Carothers’in en önemli başarısı, aynı kimyasal birimin (monomerin) tekrarıyla üretilen uzun zincirlerin yerine, değişik bileşiklerin aralarındaki su ya da benzeri bir basit bileşiği açığa çıkararak birbirlerine bağlanmasıyla oluşturulan polimerler üzerine yaptığı çalışmalardır. Polikondansasyon diye adlandırılan bu yöntemle amaçlanan, maddenin elyaf haline getirilebilir olmasıydı. Carothers bu tür maddelerin üretilmesinde, iki ucunda karboksil asidi bulunan karbon zincirinin, iki hidroksilli alkol ile kondansasyonunu denedi. Polyester diye bilinen bu tür maddelerin erime noktaları düşük olduğundan istenen elyaf yapabilme özellikleri yoktu. Ancak bu çalışmalar ileride “Dacron” ve “Terylene” ticari adları ile bilinen elyafların üretilmesi için gerekli temel araştırmaların başlangıcı olmuştur.
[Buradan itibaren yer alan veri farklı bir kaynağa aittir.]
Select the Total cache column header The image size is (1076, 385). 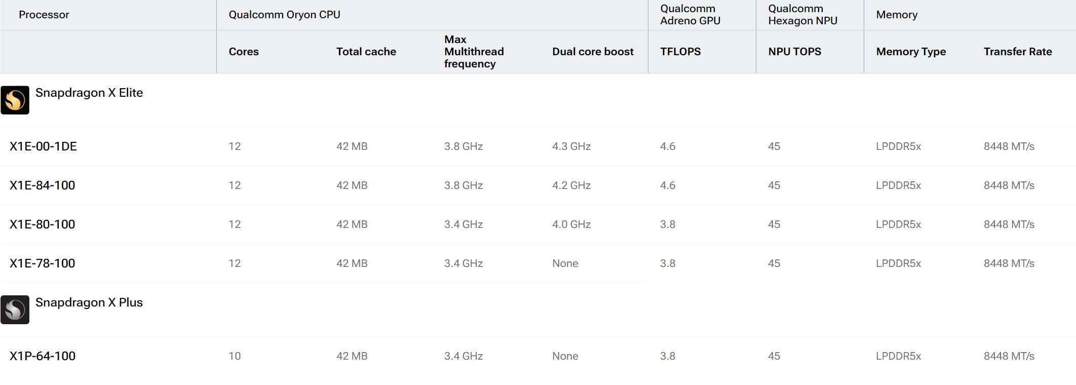[366, 52]
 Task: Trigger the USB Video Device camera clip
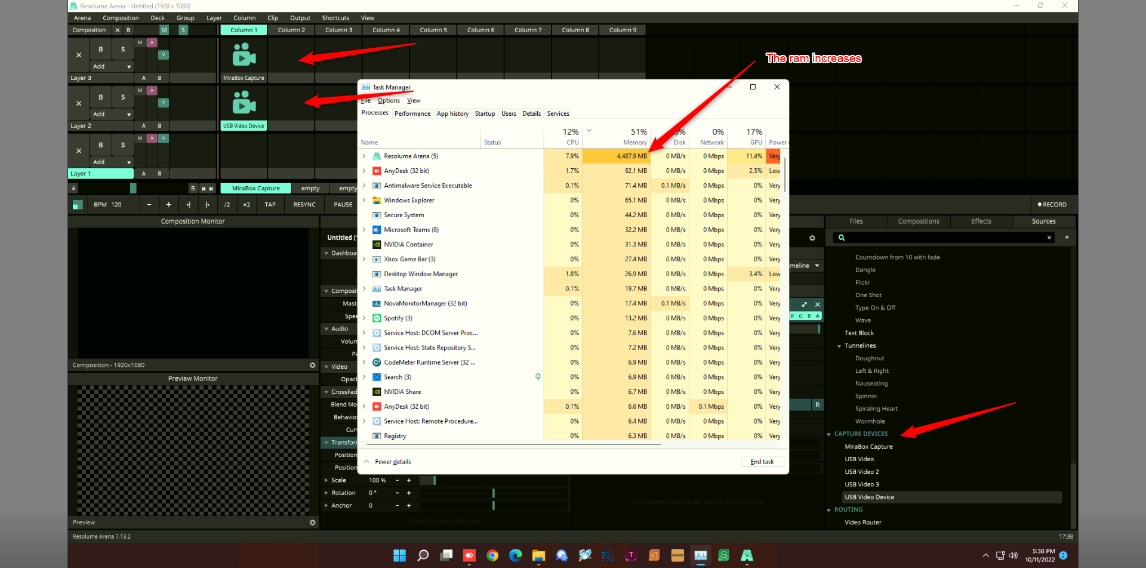tap(244, 103)
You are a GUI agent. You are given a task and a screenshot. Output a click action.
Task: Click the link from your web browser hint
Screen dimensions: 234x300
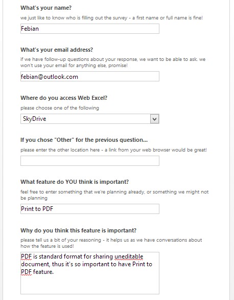coord(113,150)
İstenen özellikleri oluşturacak monomer aramalarına devam eden Carothers 1935’te adipik asit ile heksametilendiaminin kondansasyonu ile oluşan poli-amid reçinesini gerçekleştirdi. Her iki farklı monome-rinde altışar karbon atomu bulunan bu maddeye “Naylon-66” adı verildi. Naylon-66 özellikle gerilim altında elyaflaştırıldığında çok daha dayanıklı duruma gelmekteydi. II. Dünya Savaşı yıllarına rastladığı için Naylon-66 üretimi açıklanmadı ve yalnız askeri amaçlar için kullanıldı. Hafif ve dayanıklı bir malzeme olması nedeniyle çok geniş uygulama alanı bulan naylonun geliştirilmesi II. Dünya Savaşı’ndan sonra yeni tür yapay elyafların hazırlanabilmesi için bir adım oldu.